Speaking to the Ciara Phelan Podcast on the Irish Examiner, Fr. McVerry said he would have left the priesthood years ago if his understanding of God had not changed.
He told Phelan that he would prefer people to replace the word God with a different word.
"I’d prefer to use the word mystery. We live within a mystery. I think people can understand that," Fr. McVerry told Phelan.
"One of the things we all search for is meaning - what's the meaning of life? And that can be found only in mystery.
"We keep searching to understand who God is. We'll never understand who God is because God is mystery."
Fr. McVerry also discussed celibacy in the Catholic Church during the interview and said he would not have been able to do the work he has done with homeless communities if he had a "family and children to look after".
However, he also admitted that it is difficult to persuade young people to join the priesthood due to the discipline that requires priests to abstain from sex.
Fr. McVerry said it is difficult to convince young people to take a vow of celibacy in a highly sexualized world where "sex is in front of your eyes everywhere".
He also believes that young people are sexualized too young due to their access to digital devices.
"Celibacy is a huge ask for young people in today's world."
Fr. McVerry added that he is in favor of women joining the priesthood and said he believes the church should be run by lay people in the future, shifting away from a focus on the priesthood.
"For me, it's not a question of priests. We shouldn't focus on priests. The church of the future is going to be run by laypeople. If priests have a role, it will be as a leader of the community and as a minister of the sacraments."

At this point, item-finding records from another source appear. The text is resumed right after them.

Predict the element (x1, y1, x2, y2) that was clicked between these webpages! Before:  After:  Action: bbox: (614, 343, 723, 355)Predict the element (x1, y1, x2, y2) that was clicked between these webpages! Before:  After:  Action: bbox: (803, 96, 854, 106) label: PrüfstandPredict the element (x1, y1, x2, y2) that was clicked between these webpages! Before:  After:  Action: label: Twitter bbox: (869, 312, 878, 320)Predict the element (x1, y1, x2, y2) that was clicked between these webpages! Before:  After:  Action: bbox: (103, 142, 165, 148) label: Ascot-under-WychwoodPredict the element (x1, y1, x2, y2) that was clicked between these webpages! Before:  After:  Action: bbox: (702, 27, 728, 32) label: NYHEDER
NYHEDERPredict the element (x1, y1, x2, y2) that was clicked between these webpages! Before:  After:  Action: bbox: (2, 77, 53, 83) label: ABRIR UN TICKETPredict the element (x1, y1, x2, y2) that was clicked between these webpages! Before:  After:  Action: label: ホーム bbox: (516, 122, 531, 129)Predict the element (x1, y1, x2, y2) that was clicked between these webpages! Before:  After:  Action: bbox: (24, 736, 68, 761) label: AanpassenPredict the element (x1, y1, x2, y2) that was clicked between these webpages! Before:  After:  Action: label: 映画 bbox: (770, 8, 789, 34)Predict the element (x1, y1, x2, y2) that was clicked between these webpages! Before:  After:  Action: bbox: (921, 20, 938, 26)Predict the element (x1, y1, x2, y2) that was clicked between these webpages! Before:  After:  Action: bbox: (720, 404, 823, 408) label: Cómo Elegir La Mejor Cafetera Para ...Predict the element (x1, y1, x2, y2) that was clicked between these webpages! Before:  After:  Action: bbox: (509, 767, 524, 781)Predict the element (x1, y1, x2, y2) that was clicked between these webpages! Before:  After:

Fr. McVerry described himself as a " very angry" man during the 45-minute interview, criticizing the way homeless people, vulnerable people, and people on the margins are treated by the authorities in Ireland.
"I think my anger has grown and become more focused over the years. There should be no homelessness in a country as wealthy as Ireland. There should be no poverty in a country with billions of euros in surplus taxation.
"There should be no children on long waiting lists for mental health treatment," he added. "I just think we have our priorities all wrong."